-------- Source material

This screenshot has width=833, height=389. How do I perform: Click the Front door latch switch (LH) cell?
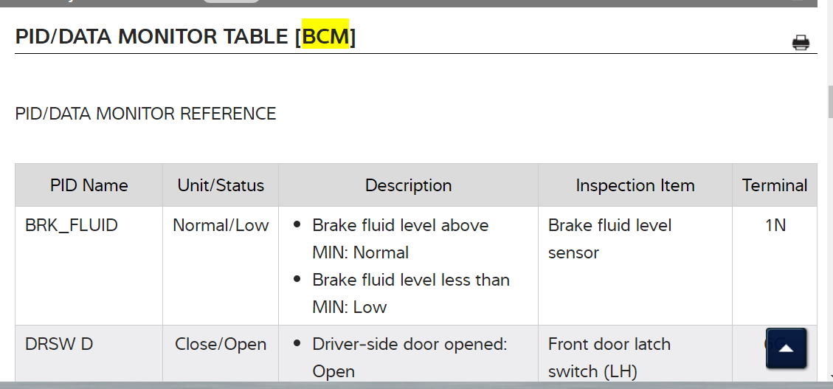(609, 357)
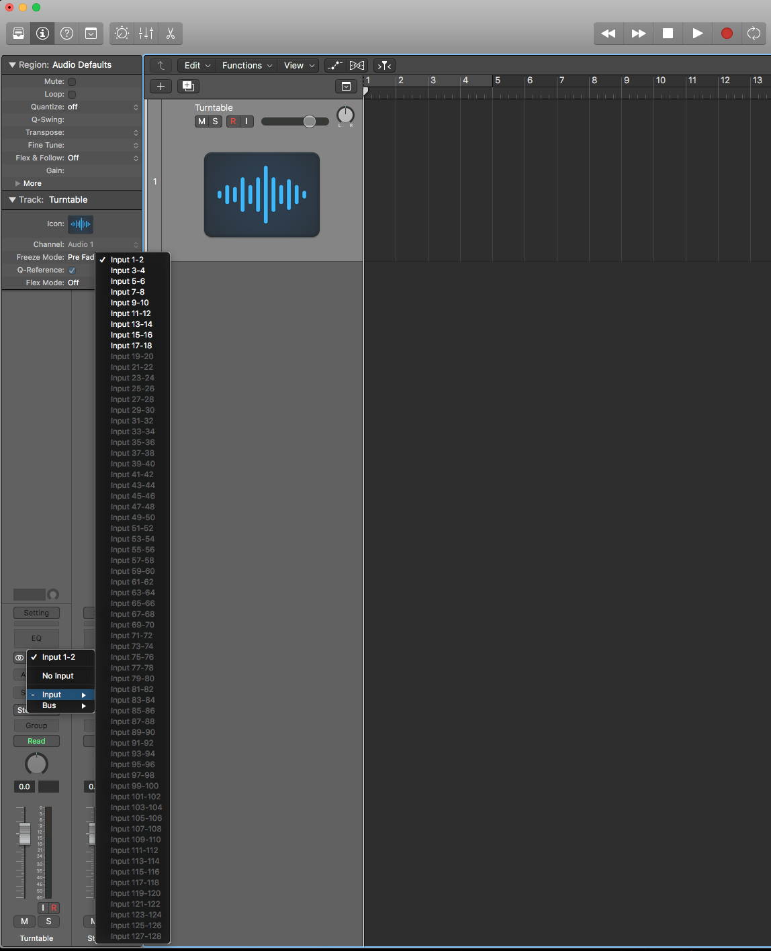This screenshot has width=771, height=951.
Task: Click the Setting button on channel strip
Action: [x=36, y=613]
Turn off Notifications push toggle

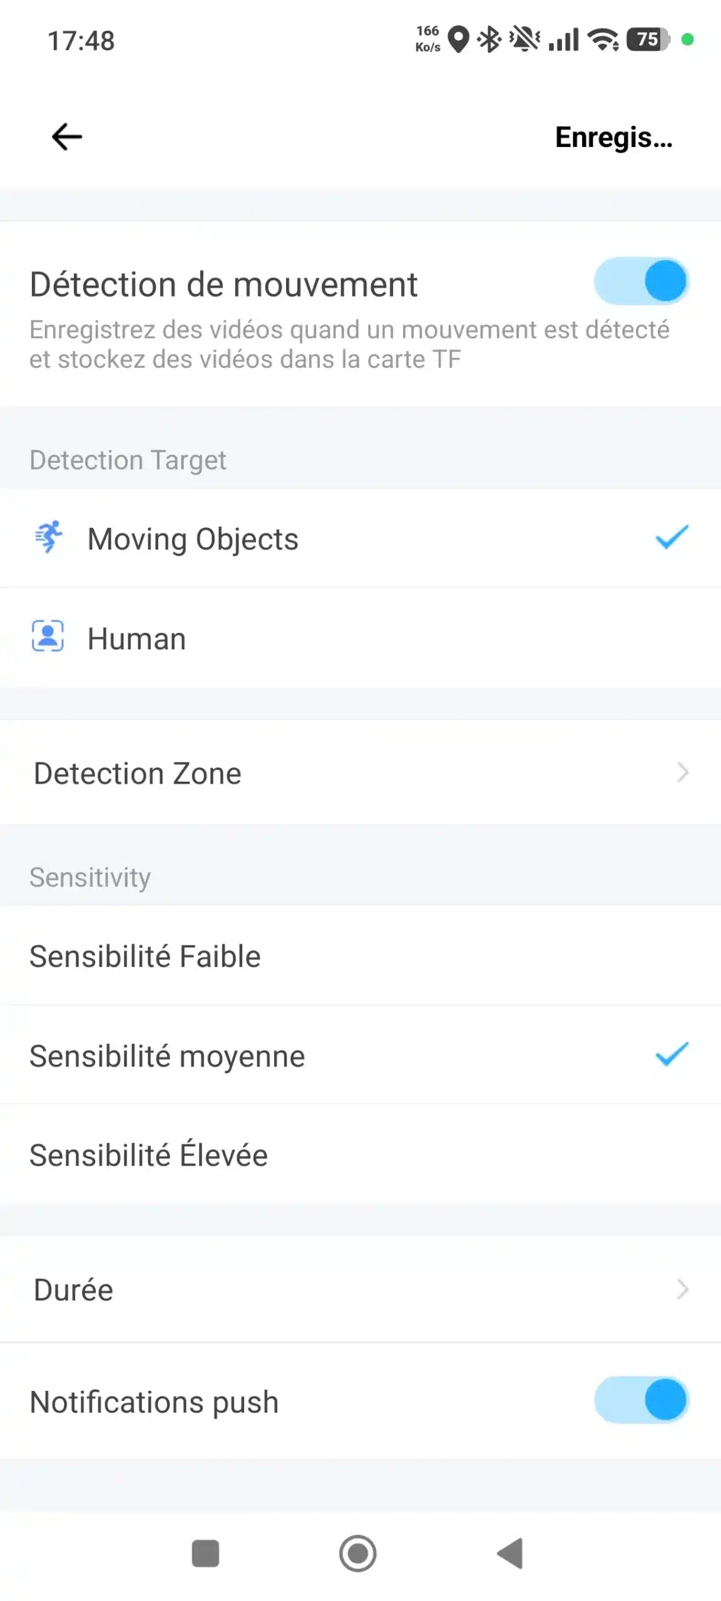tap(641, 1400)
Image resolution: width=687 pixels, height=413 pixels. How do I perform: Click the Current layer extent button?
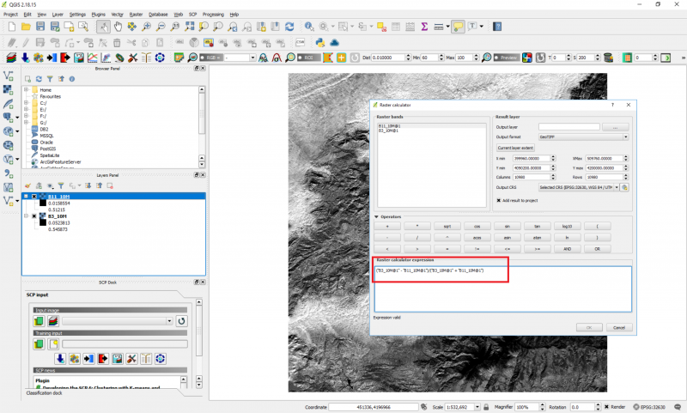click(515, 149)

----------------

## To do
Leave every picture out and write out exactly the lines from the line with "Image resolution: width=687" through the last line of the material.

## Answer
Image resolution: width=687 pixels, height=413 pixels. How do I perform: Click the Current layer extent button?
click(515, 149)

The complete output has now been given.